Best Time to See the Northern Lights in Churchill
Is seeing the cosmic wonder of the northern lights on your travel bucket list? Do you dream of capturing stunning photos of the aurora borealis? Chances are, you’ll only have one opportunity to visit an area of the world where these colorful displays are common, so it’s worth doing some research beforehand to maximize your chances of watching this beautiful, natural spectacle.
There’s always a chance to see the aurora borealis when you visit the world’s northernmost regions, since solar activity and massive solar eruptions can happen at any time. These stellar events cause spectacular, vibrant light shows that can be challenging for travelers to catch due to their erratic, unpredictable nature.
Photo © Court Whelan
Best Time To See the Aurora: January Through March
The best time to take a trip to see the northern lights is during the longest and darkest nights of the year, typically January through March. Churchill, Manitoba, in Canada offers one of the best places in the world to see the aurora borealis without having to journey above the Arctic Circle. This small town that hosts polar bears in the autumn and belugas in the summer also has one of the highest concentrations of auroral activity on the planet.

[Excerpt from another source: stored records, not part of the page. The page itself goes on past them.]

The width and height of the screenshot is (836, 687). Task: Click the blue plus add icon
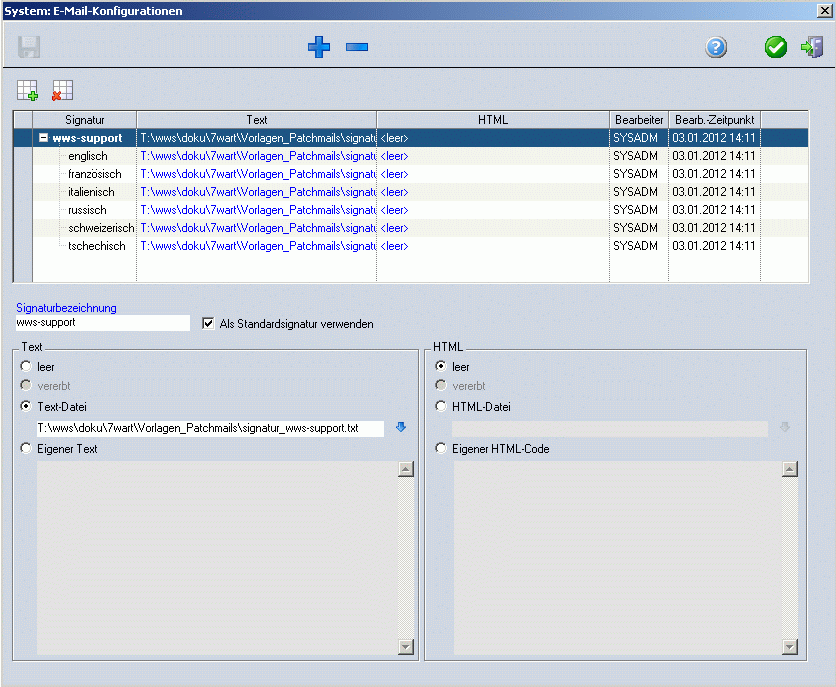pyautogui.click(x=319, y=47)
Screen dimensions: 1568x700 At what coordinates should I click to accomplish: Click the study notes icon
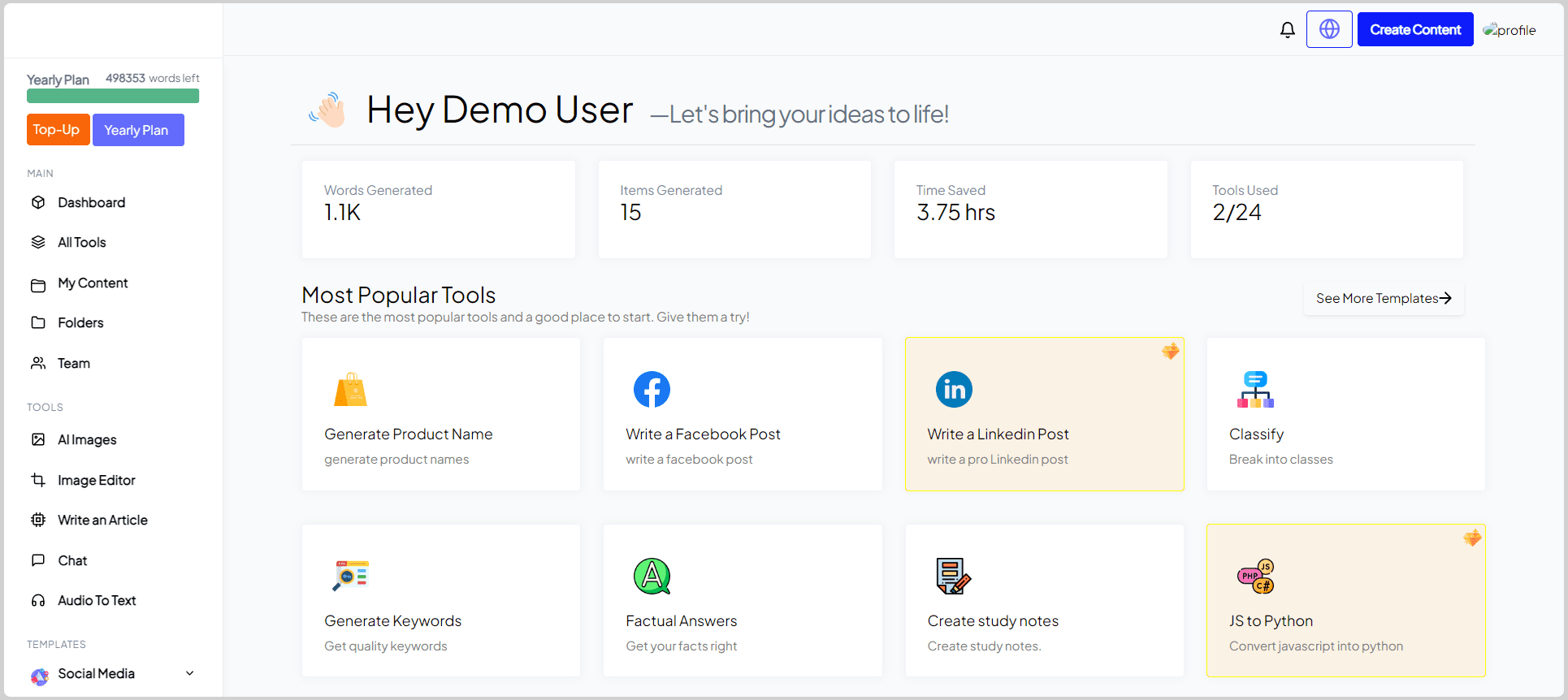[953, 576]
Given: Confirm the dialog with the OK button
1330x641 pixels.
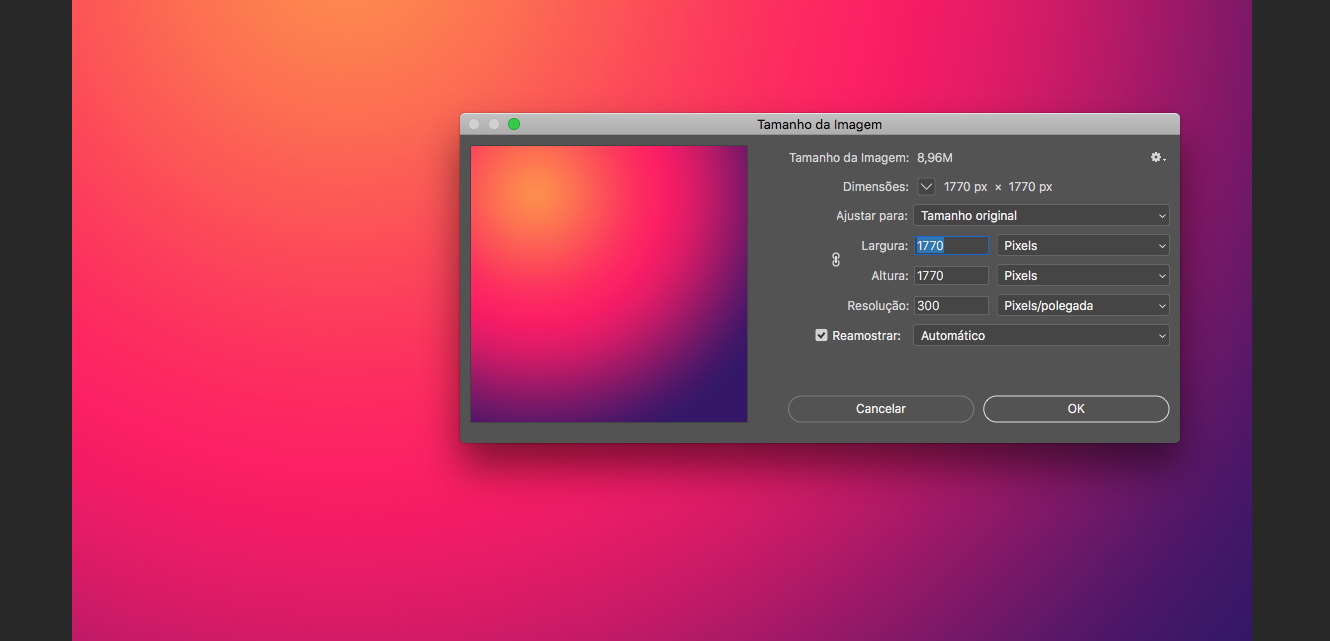Looking at the screenshot, I should tap(1075, 409).
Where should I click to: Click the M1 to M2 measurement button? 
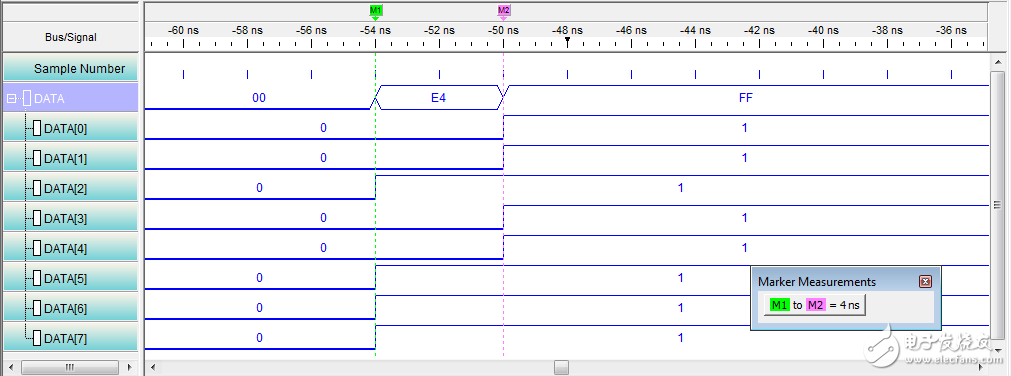(815, 305)
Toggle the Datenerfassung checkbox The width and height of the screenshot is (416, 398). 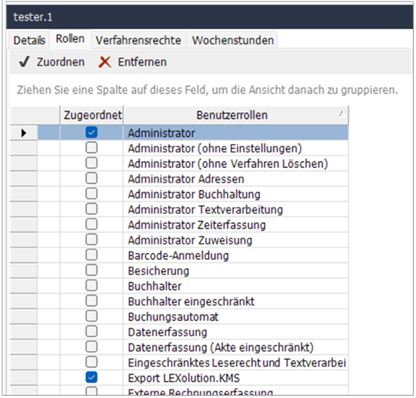pyautogui.click(x=91, y=332)
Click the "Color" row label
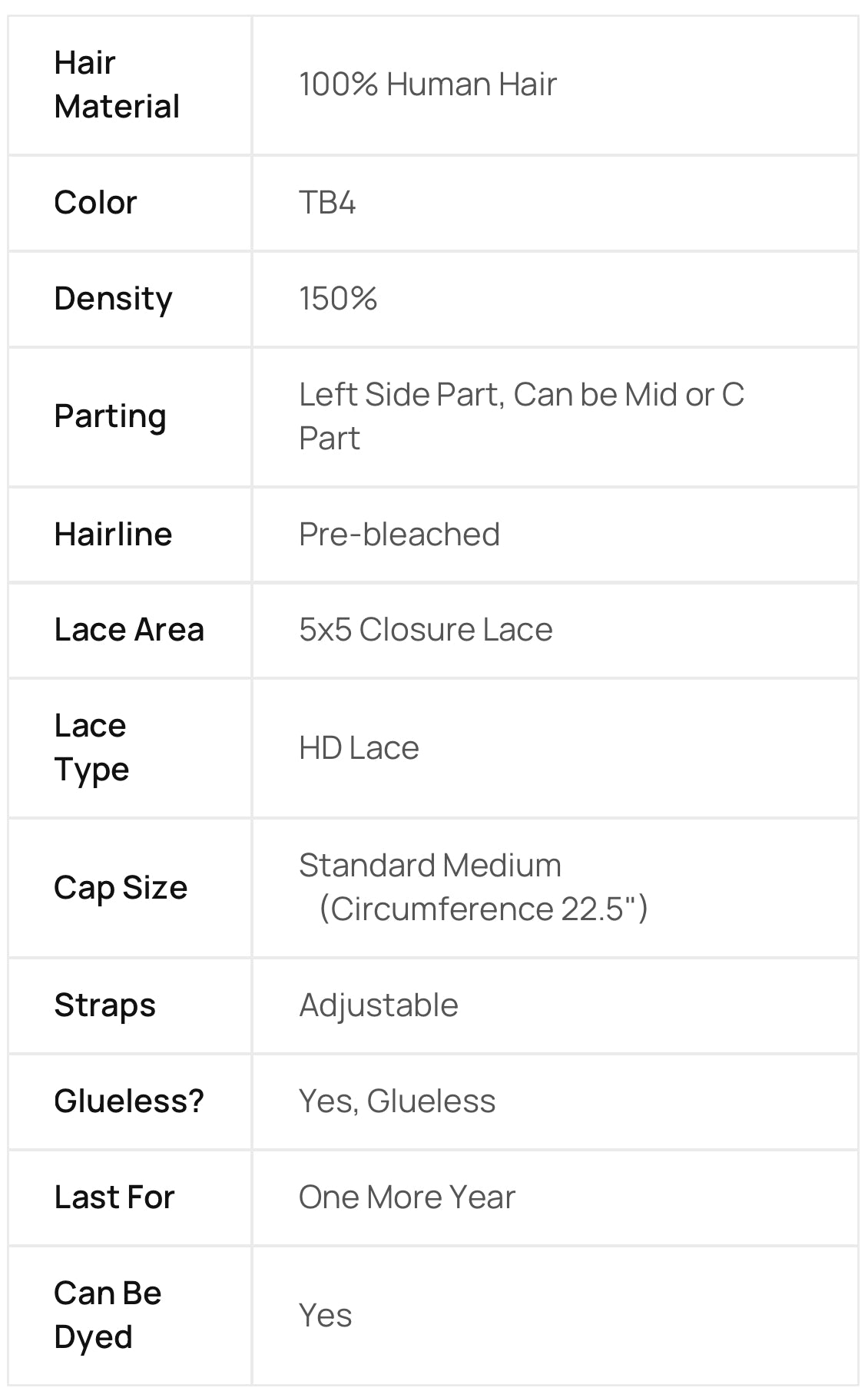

The swirling green and yellow ribbons of the northern lights are so bright in Churchill that they are visible during any phase of the moon. Check out this northern lights timelapse to see an impressive nighttime show from Churchill.
Nat Hab’s Aurora Pod® keeps travelers warm and toasty while they are awed by great views of the northern lights. Photo © Alex de Vries
The biggest challenge to witnessing this explosion of colorful lights in the northern skies, aside from timing, is bearing the cold. The aurora borealis is most likely to appear between 9 p.m. and 3 a.m., with the most action occurring later in the night when temperatures drop to frigid levels. Nat Hab’s offers a great way for travelers to keep warm while enjoying 360-degree views of the blazing skies above.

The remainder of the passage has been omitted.